SELECTED EXCERPT »
We exchanged only brief pleasantries and then he - all smiles - offered me a ride in the car back to the MC, saying "this should confuse the gossipers!") but I (politely) told him thanks, it's gorgeous out, I'd prefer to walk, and then said goodbye. He seemed puzzled, hurt, and actually a little offended that I didn't take him up on the offer of a ride. (??)
All charm -- then offended? Sounds like he had a hidden agenda. That you didn't play along made him go off and pout.
Originally Posted By: MarieC
He's been sending me a lot of emails since the end of May, too. In them, he's also full of compliments - about my intelligence (I think he wants me to edit his thesis, now that he is apparently working on it again), says he knows no one with my integrity, says I'm kind and good. He told me he learned so much from me, that I'm principled and live according to my values and most people don't.

PROVIDED RECORDS »
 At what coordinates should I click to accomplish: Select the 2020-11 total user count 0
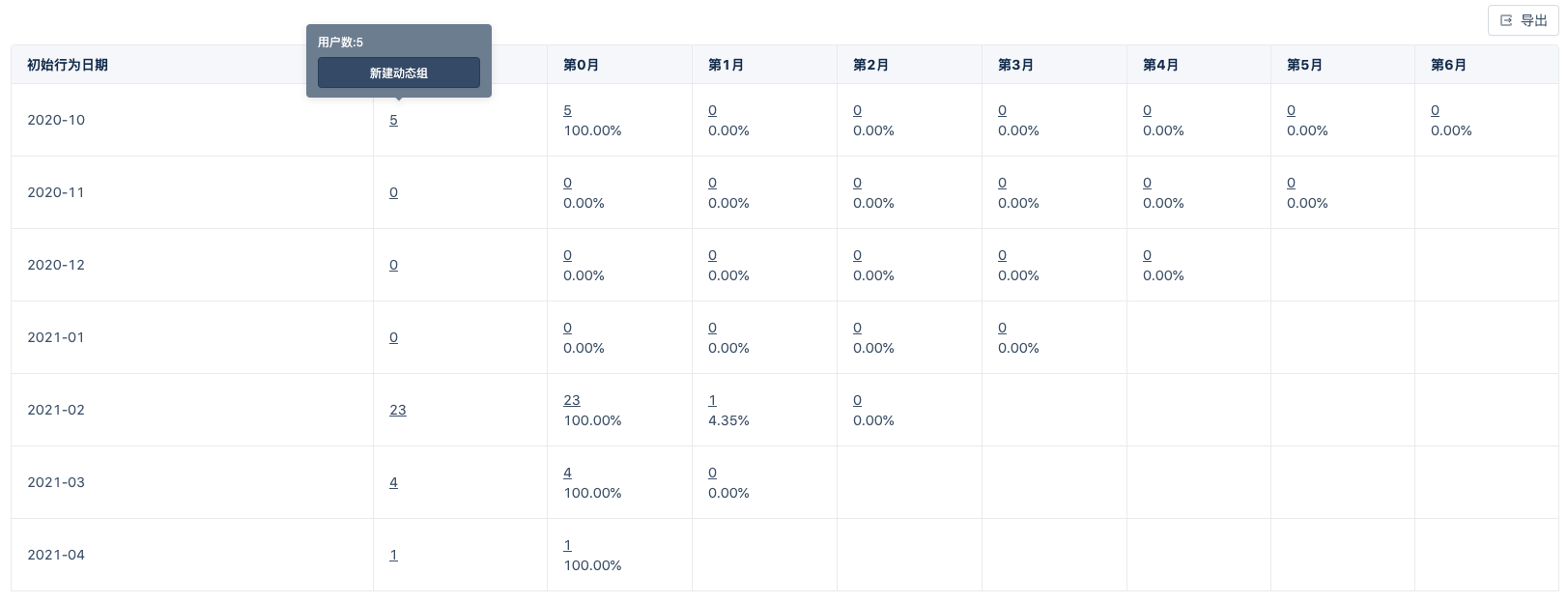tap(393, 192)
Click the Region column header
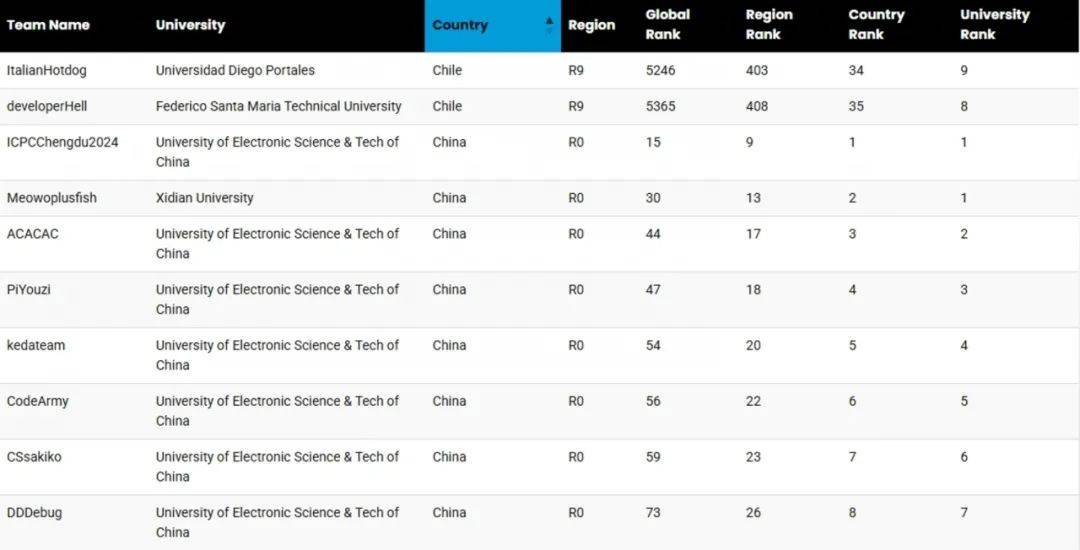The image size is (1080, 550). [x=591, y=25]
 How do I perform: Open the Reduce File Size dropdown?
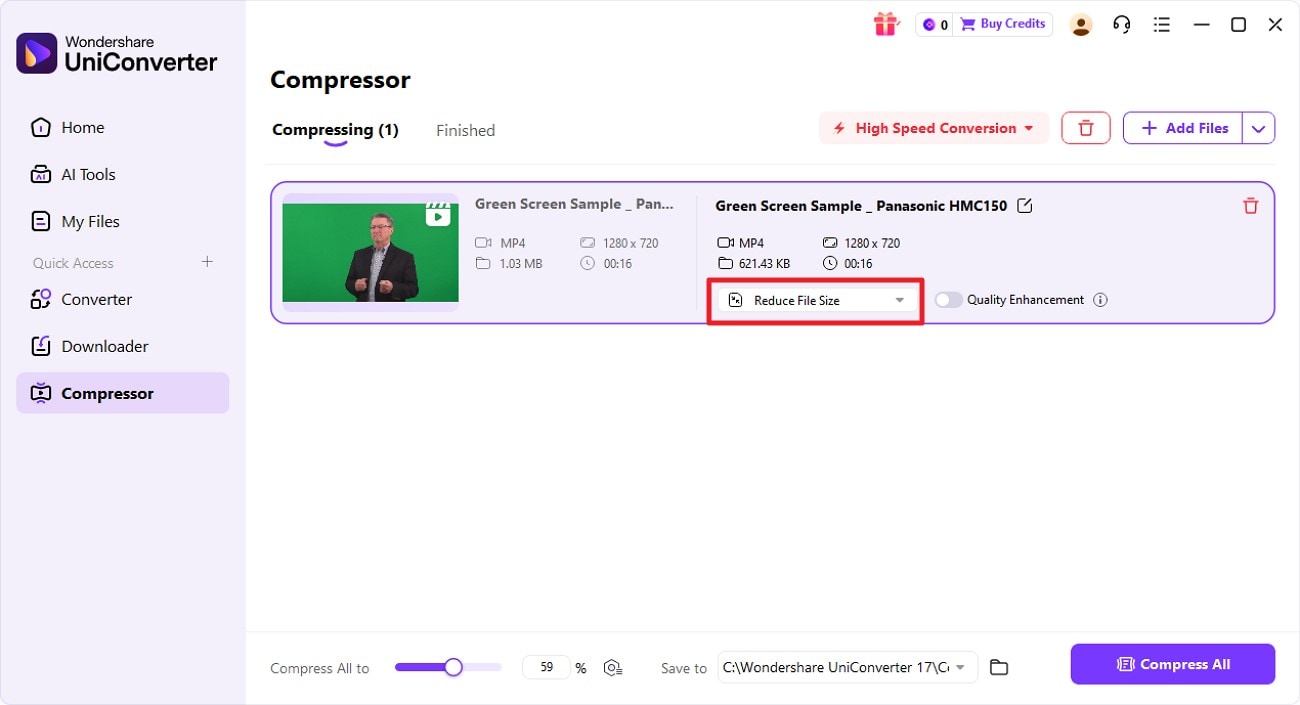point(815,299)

SET OF TASKS »
a) List every reaction the forum excerpt says he showed after the offer of a ride was turned down.
b) Return the part of the forum excerpt that starts at "Originally Posted By: MarieC" and ends at "most people don't.".

EXPECTED OUTPUTS »
a) Puzzled, hurt, and a little offended.

b)
Originally Posted By: MarieC
He's been sending me a lot of emails since the end of May, too. In them, he's also full of compliments - about my intelligence (I think he wants me to edit his thesis, now that he is apparently working on it again), says he knows no one with my integrity, says I'm kind and good. He told me he learned so much from me, that I'm principled and live according to my values and most people don't.